§ Text excerpt
------------------------------------------------
What Is Data? (Types, Formats & Terminology)
🧠Core Definition​
Data refers to characteristics or information, often numerical, collected through observation. Almost anything — from physical measurements to digital media — can be represented as data.
📂 Types of Data by Structure​
Type | Description | Examples |
---|---|---|
Structured Data | Data organized into predefined fields (rows + columns) | Excel files, relational databases |
Unstructured Data | Data without a predefined format or schema | Text, images, audio, video, PDFs |
📊 Ratio in Organizations:
- ~80% of data is unstructured
- ~20% is structured
🔢 Types of Data by Format​
Type | Description | Examples |
---|---|---|
Continuous Data | Numeric values on a continuous scale | Height, weight, temperature, time |
Categorical Data | Finite groupings, may or may not be ordered | Gender, colors, student major |
Discrete Data | Countable numeric values | Age, number of items, production year |
Time Series Data | Data indexed by time (ordered, continuous) | Sensor data, stock prices, usage logs |
🕒 Time Series Assumptions:
- Time moves forward, not backward
- Points closer in time are more closely related
📊 Terminology in Structured Data for ML​
Element | Meaning | Also Known As |
---|---|---|
Observation | A row of data (e.g., a single house) | Instance, example, feature vector |
Feature | A column used for prediction | Attribute, X variable, predictor, input |
Target | The column we want to predict | Label, Y variable, response, dependent variable |
🧩 Other Data Relationships​
- Spatial: Location-based proximity (e.g., GPS, maps)
- Temporal: Time-based proximity (e.g., timestamps, logs)
------------------------------------------------
§ Task
Rewrite the data overview from "What Is Data?" to "represented as data.", swapping "observation" for "experimentation". Use only the data overview for what follows.

§ Data entries
------------------------------------------------
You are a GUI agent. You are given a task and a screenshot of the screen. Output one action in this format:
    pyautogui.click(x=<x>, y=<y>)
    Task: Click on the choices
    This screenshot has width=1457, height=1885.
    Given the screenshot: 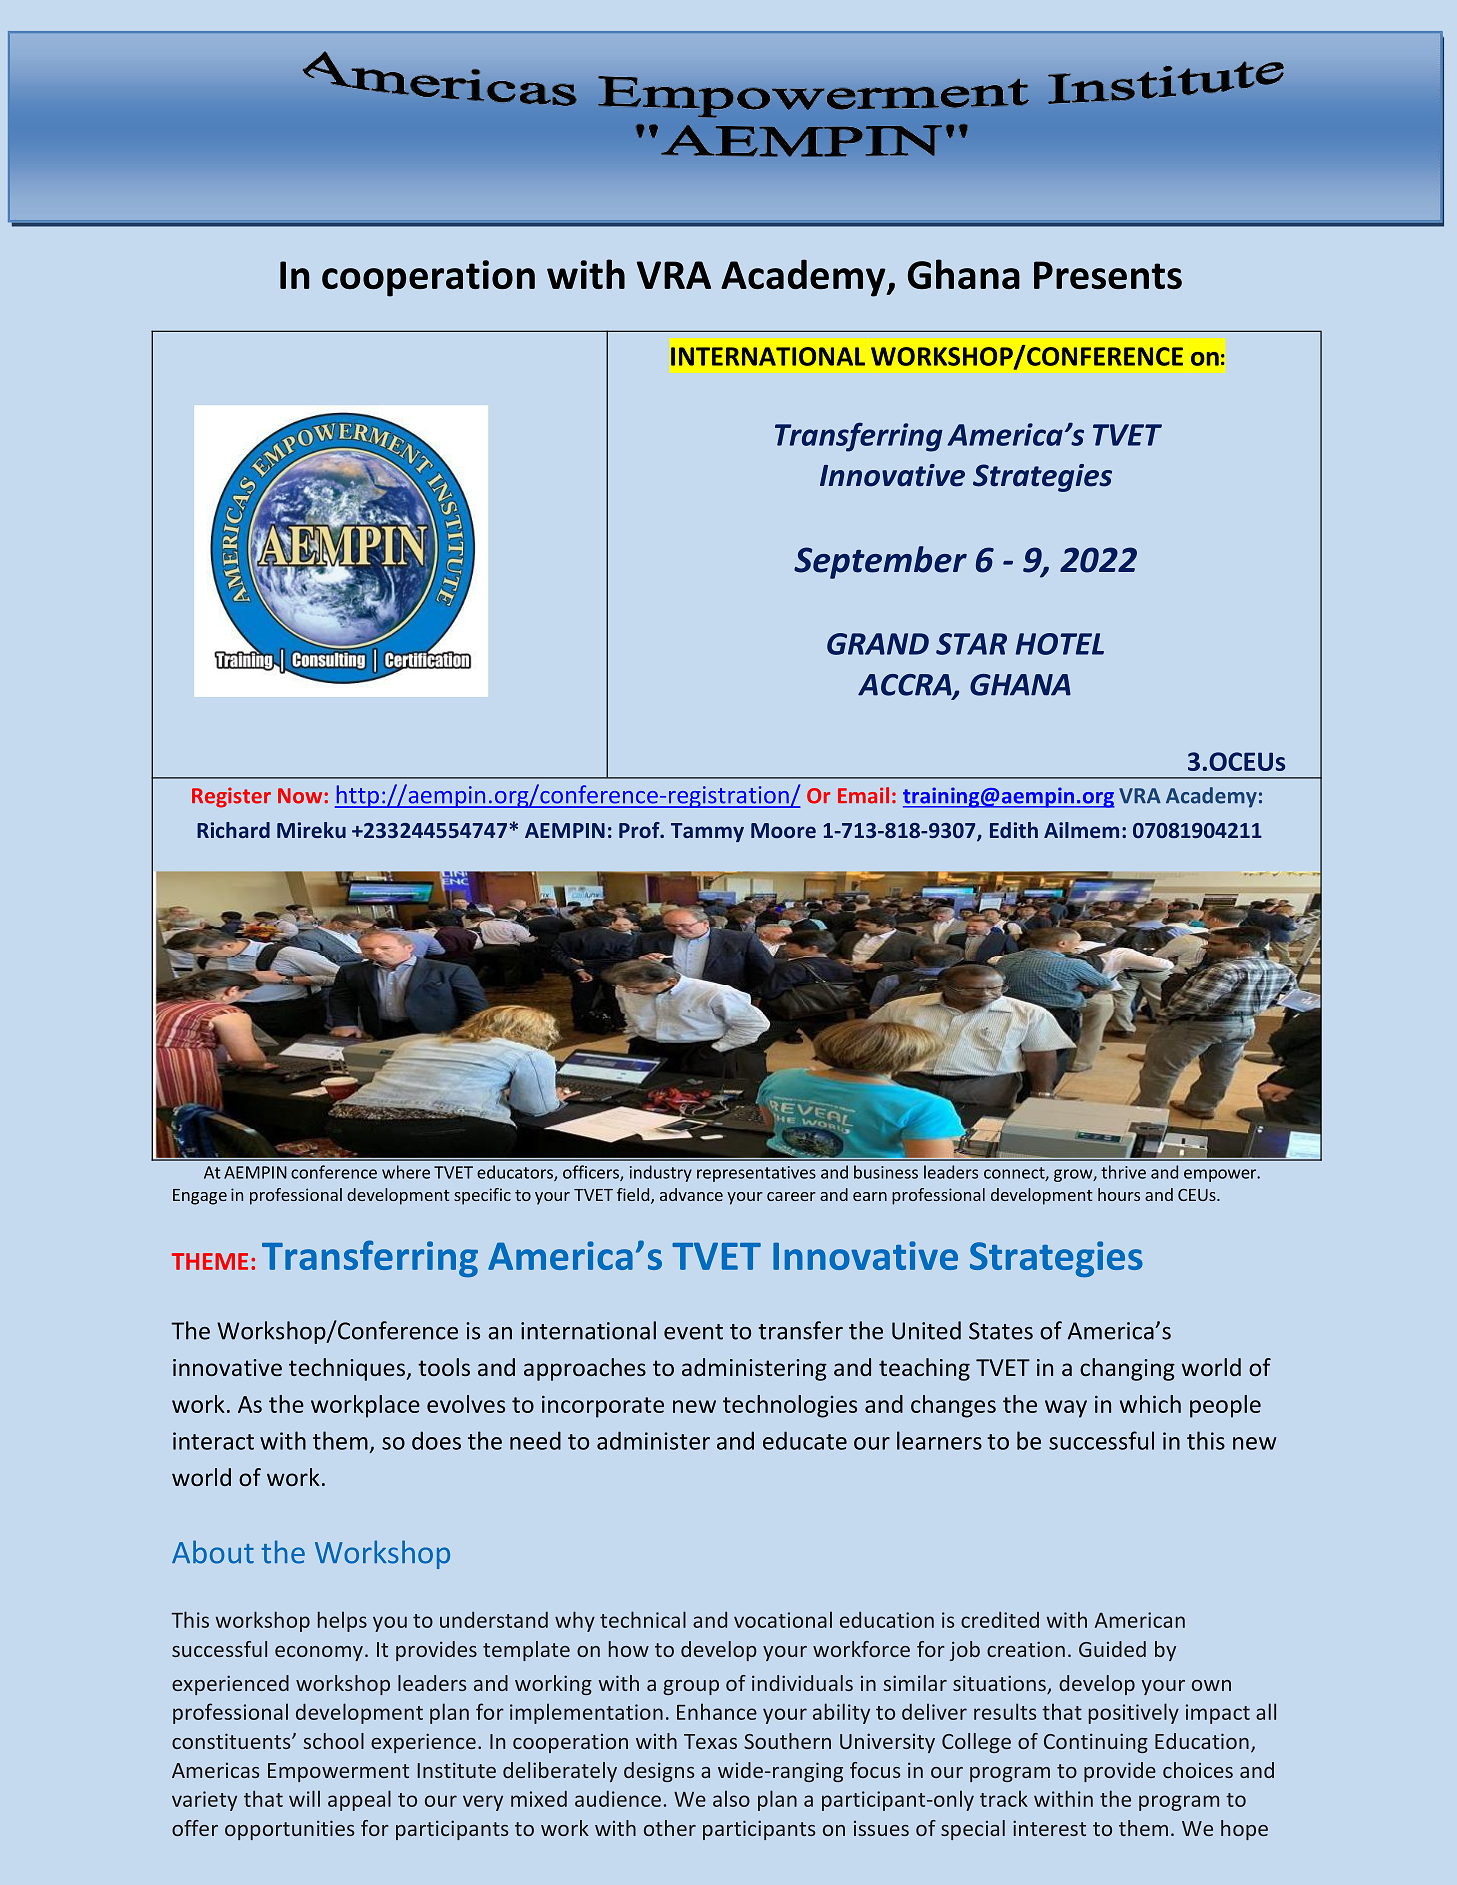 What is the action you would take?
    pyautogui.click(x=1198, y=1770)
------------------------------------------------
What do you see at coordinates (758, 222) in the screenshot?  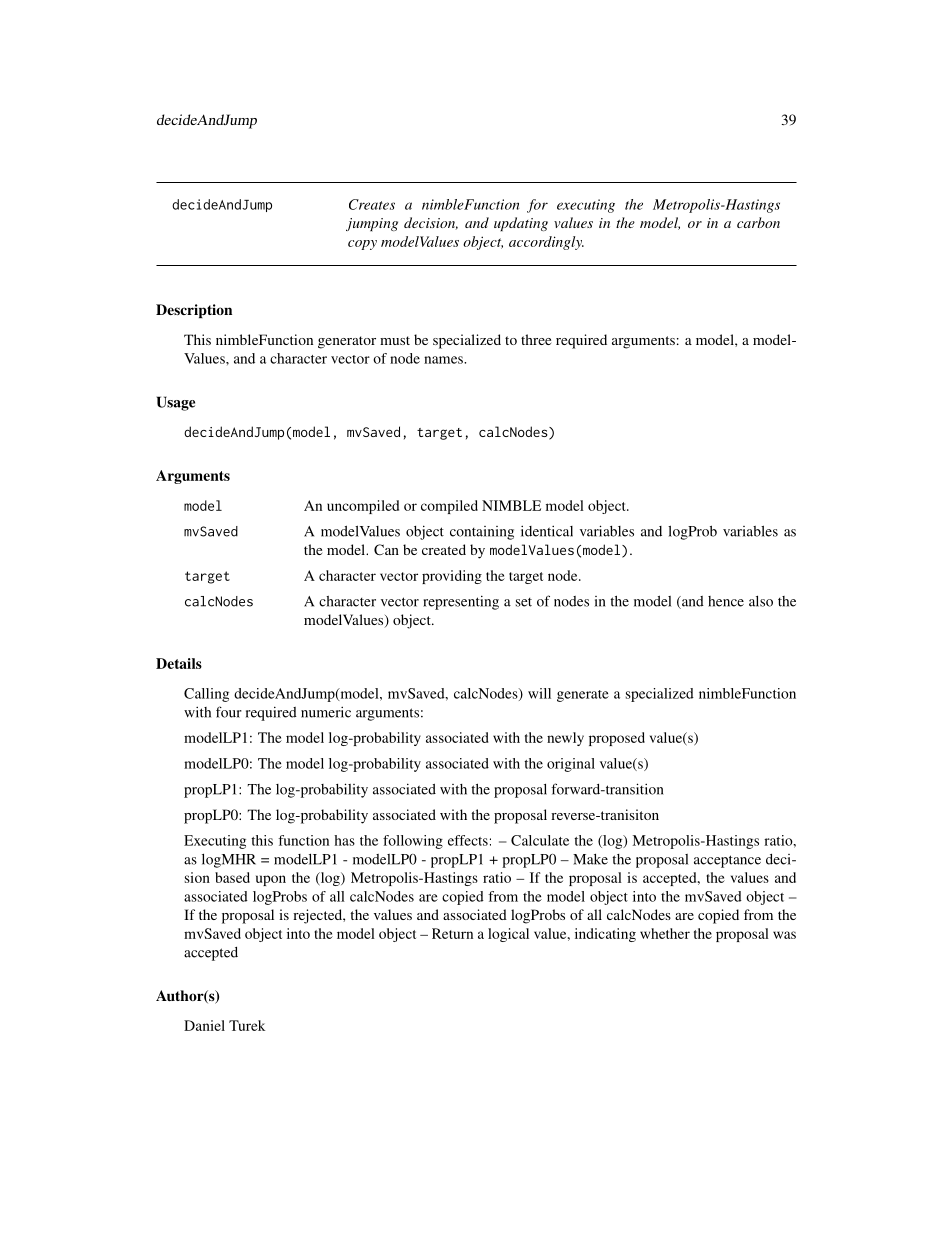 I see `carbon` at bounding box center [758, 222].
------------------------------------------------
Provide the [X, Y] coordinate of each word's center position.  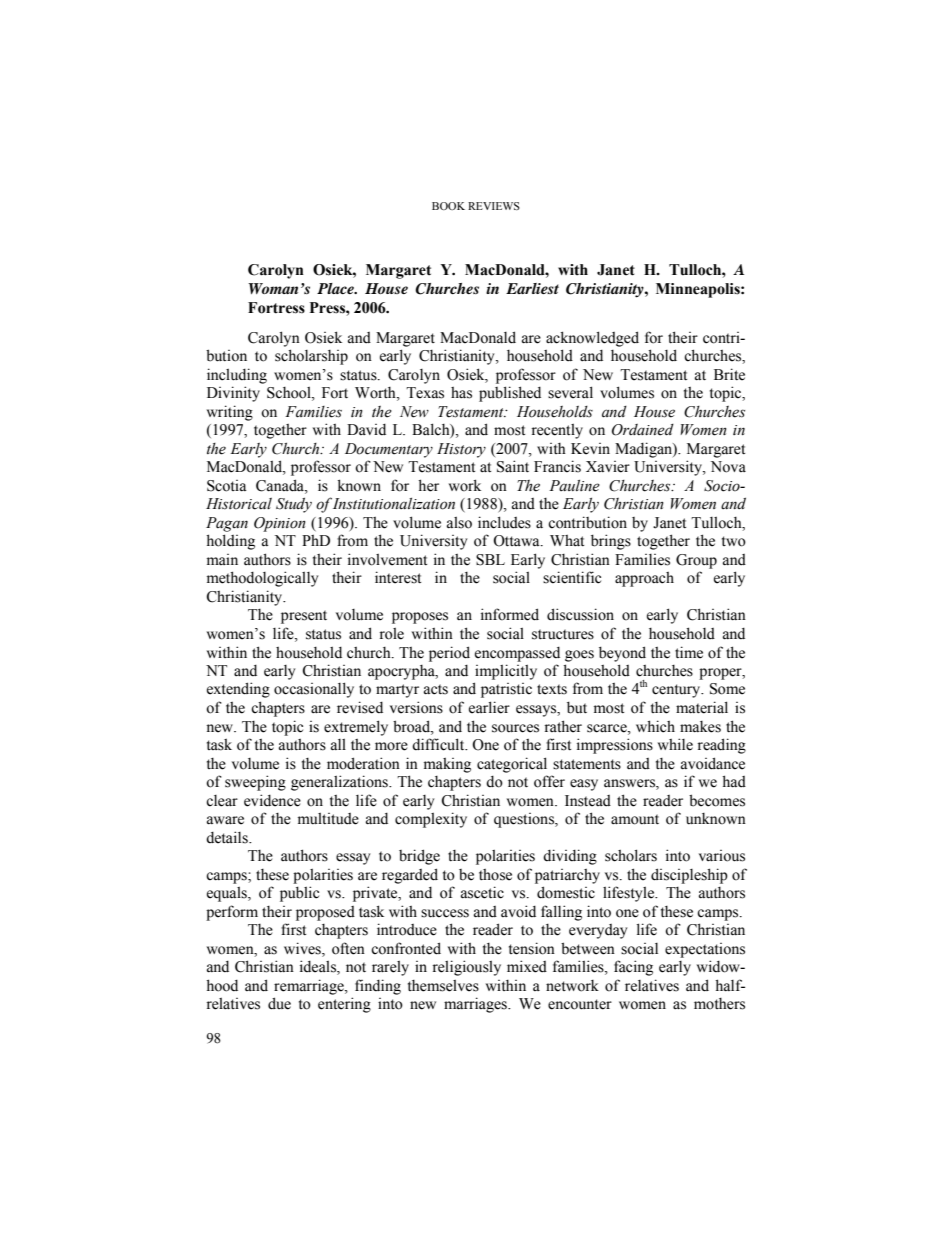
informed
------------------------------------------------
§ Task result
What Is Data? (Types, Formats & Terminology)
🧠Core Definition​
Data refers to characteristics or information, often numerical, collected through experimentation. Almost anything — from physical measurements to digital media — can be represented as data.